ANSI/ASHRAE/IESNA Standard 90.1-2004, Energy Standard for Buildings Except Low-Rise Residential Buildings, provides minimum requirements for the energy-efficient design of buildings except low-rise residential buildings.
The revisions are intended to make the standard easier to read. But in the process, the standard is including information on air leakage reductions from caulking, plastic wrap and spray coatings used in the building envelope that may not be scientifically accurate, NAHB said.
Some people involved in the ASHRAE process are relying on a report from the National Institute of Standards and Technology, which provided a way to model the technologies referenced in the standard. Because the numbers in the report did not square with reality, NAHB filed a request for a correction with NIST under the Information Quality Act. NIST denied NAHB’s request for a correction. However, the letter of denial cleared up several issues that were vague in the report, and there may be no need for more debate. NAHB still has the opportunity to submit an appeal, but it may not be necessary.
As clarified, NIST only asserts that energy savings will result if the methods work. However, it does not judge whether the methods described in the standard actually do work, which may open the door for NAHB’s arguments at the ASHRAE 90.1.
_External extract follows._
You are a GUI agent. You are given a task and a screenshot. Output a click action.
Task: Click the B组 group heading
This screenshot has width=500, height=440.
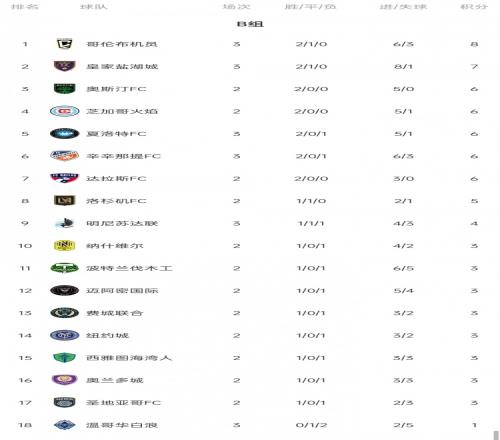click(250, 24)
The NIST decision “holds the promise of preventing substantial confusion in the consensus standards process of ASHRAE and other standards development organizations,” the NAHB letter said. However, “many people claim that the report establishes that the modeled technologies will accomplish the leakage, energy and cost savings results of the models, and NIST's denial letter seems to be saying that NIST intends no such meaning...The leakage reductions are not established or proven by the report; their values are assumed in order to show how much energy could be saved by reductions of that magnitude.
“Instead, the NIST report says that if a technology achieved the assumed reductions in leakage, and if it did so at the hypothesized cost, and if energy costs were the ones used in the models, then the savings and cost effectiveness would be as the report calculated. If any of those assumptions is not met, the report’s results would not be duplicated. In short, different assumptions would produce different results,” the letter said.
NAHB is concerned that the technology referenced in the report does not work the way it is used in the report.
“It is unfortunate that some of the language in the report is not as careful as it might be to maintain the distinction between the simulation results and predictions of actual cost or energy savings,” according to NAHB staff.
NAHB is asking NIST for a clarification of the denial letter. Depending on NIST’s response to NAHB’s request for clarification, NAHB has until June 8 to appeal.